NEU-ISENBURG. Schottland im Jahr 1865: Das Dienstmädchen Sophia Bishop hat eine Aufgabe zu erledigen, die alles andere als angenehm ist. Sophia soll den Leichnam des renommierten Armeearztes Dr. James Barry für die Beerdigung waschen.

Dann macht sie eine Entdeckung, die ihr schier die Sprache verschlägt: Barry, ein begnadeter, für seine Wutausbrüche bekannter Chirurg, ist in Wirklichkeit eine Frau. Über 50 Jahre hatte sich der vermeintliche Arzt als Mann ausgegeben und eine steile Karriere in der Feldchirugie gemacht. Ein raues, oft undankbares Geschäft, in dem Barry die höchste nur denkbare Stufe erreicht hatte - sie war "Inspector General of H.M. Army Hospitals".

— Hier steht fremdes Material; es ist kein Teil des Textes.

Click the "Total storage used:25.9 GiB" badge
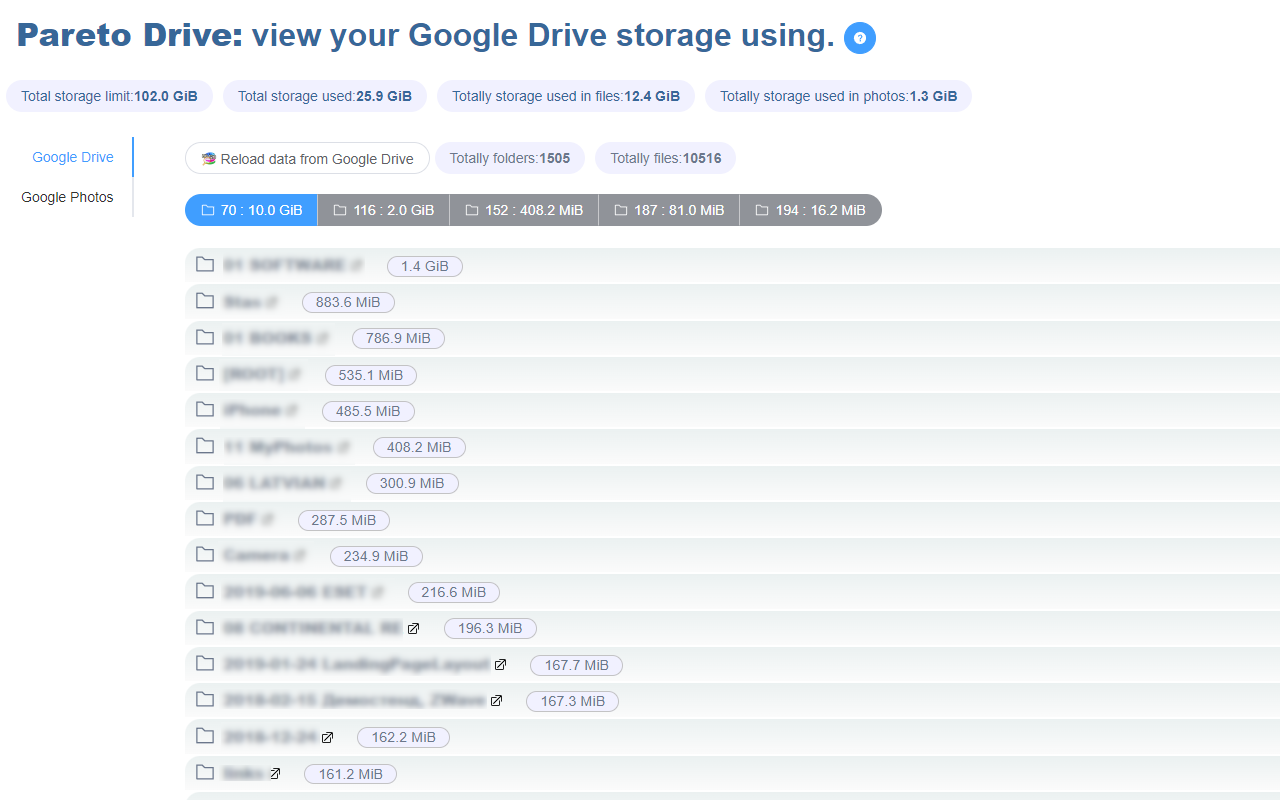 click(324, 96)
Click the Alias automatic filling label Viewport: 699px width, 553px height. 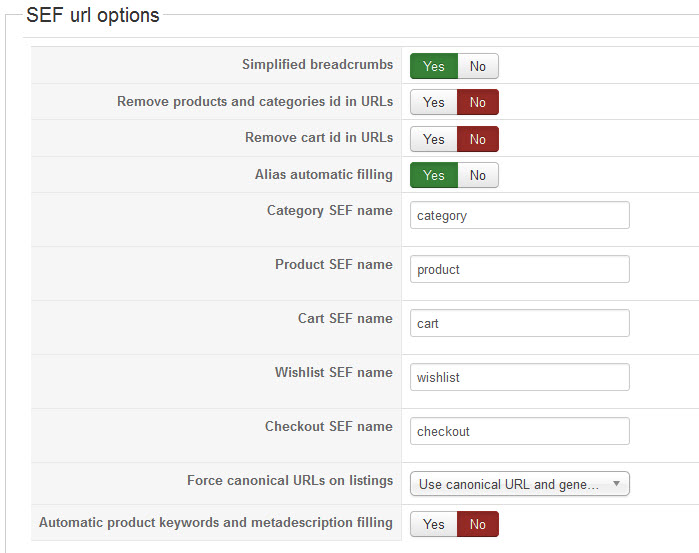pyautogui.click(x=323, y=174)
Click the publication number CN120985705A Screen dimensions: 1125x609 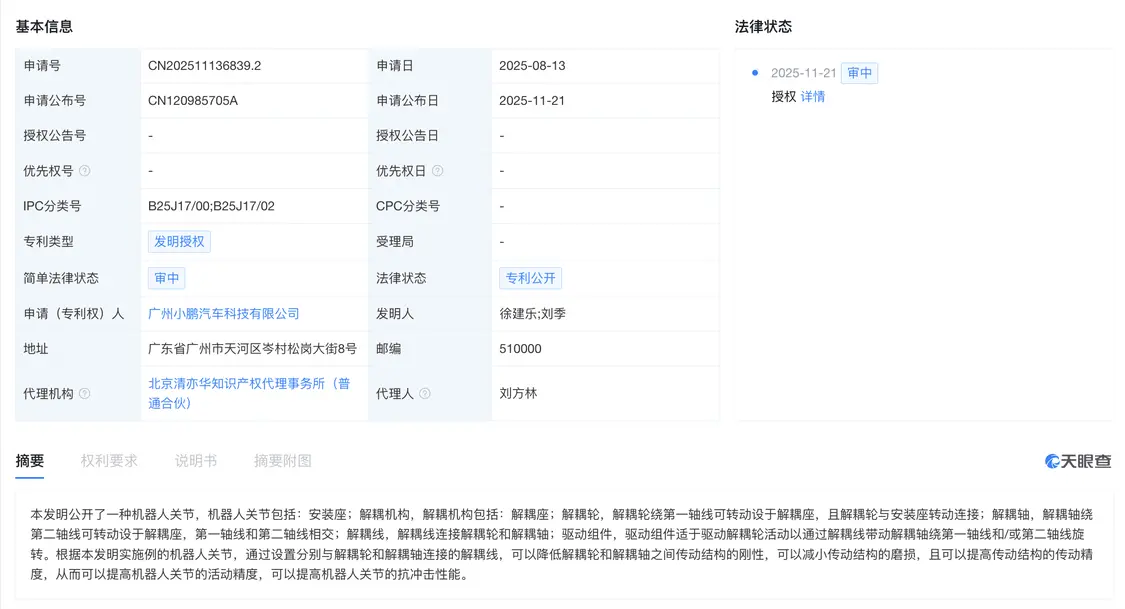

Annette Kerkhoff: Heilende Frauen. Elisabeth Sandmann-Verlag, München, 160 Seiten, 100 Abbildungen, 24,95 Euro. ISBN 978 - 3 -938045-47-3

Barry (1795-1865) war klein gewachsen und hatte eine hohe Stimme - ansonsten, erinnerten sich hinterher Zeitzeugen, hatte es nie irgendwelche Zweifel an ihrer Identität als Mann gegeben.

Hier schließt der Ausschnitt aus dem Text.